Waiting Tables May Be the Most-Stressful Job of All, Researchers Say

Probably few of us think waiting tables is a picnic, but a new study has found that it may be even more stressful than most of us realize.

Probably few of us think waiting tables is a picnic: all those orders to keep straight, the special requests, the last-minute changes, the running from kitchen to table and back again, the worry over tips and take-home pay.

But a new study has found that being a waiter or waitress may be even more stressful than we realized — more so even than being a neurosurgeon (or really any kind of doctor) or a stockbroker, not to mention a teacher, a scientist, an architect, a janitor, a miner or a manual laborer.

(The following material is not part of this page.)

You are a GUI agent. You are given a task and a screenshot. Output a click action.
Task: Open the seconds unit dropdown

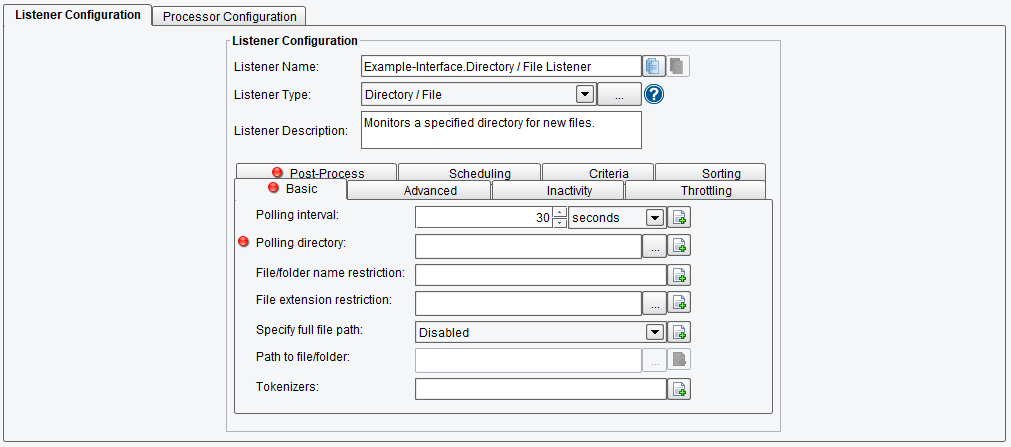pos(655,218)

Researchers in China have determined that jobs with low pay and high workloads, like waitressing, are the most stressful and can leave those who do these jobs at a much greater risk of developing heart disease, cancer and stroke.

"Having a lot of job stress has been linked to heart disease, but studies on job stress and stroke have shown inconsistent results," study author Dingli Xu, M.D., with Southern Medical University in Guangzhou, China, said in a release. "It's possible that high-stress jobs lead to more unhealthy behaviors, such as poor eating habits, smoking and a lack of exercise."

The authors analyzed six previous studies and grouped jobs based on the degree to which workers have control over their tasks and how demanding the job was, factoring in time pressure, mental stress and coordination.

Jobs with low demand and low control — like janitors, miners and manual laborers – were called “passive jobs.” Those with low demand and high control — scientists and architects — were deemed “low-stress jobs.” High-demand, high-control jobs — doctors, teachers and engineers — were labeled “active jobs.” And jobs that combine high demand and low control — such as waitresses, nursing aids and others in the service industry — were considered “high-stress jobs.”

Those with high-stress jobs had a 22 percent higher risk of suffering a stroke than those with low-stress jobs overall — and they were 58 percent more likely to suffer an ischemic stroke. And women with high-stress jobs had a 33 percent higher risk of stroke than women in low-stress jobs.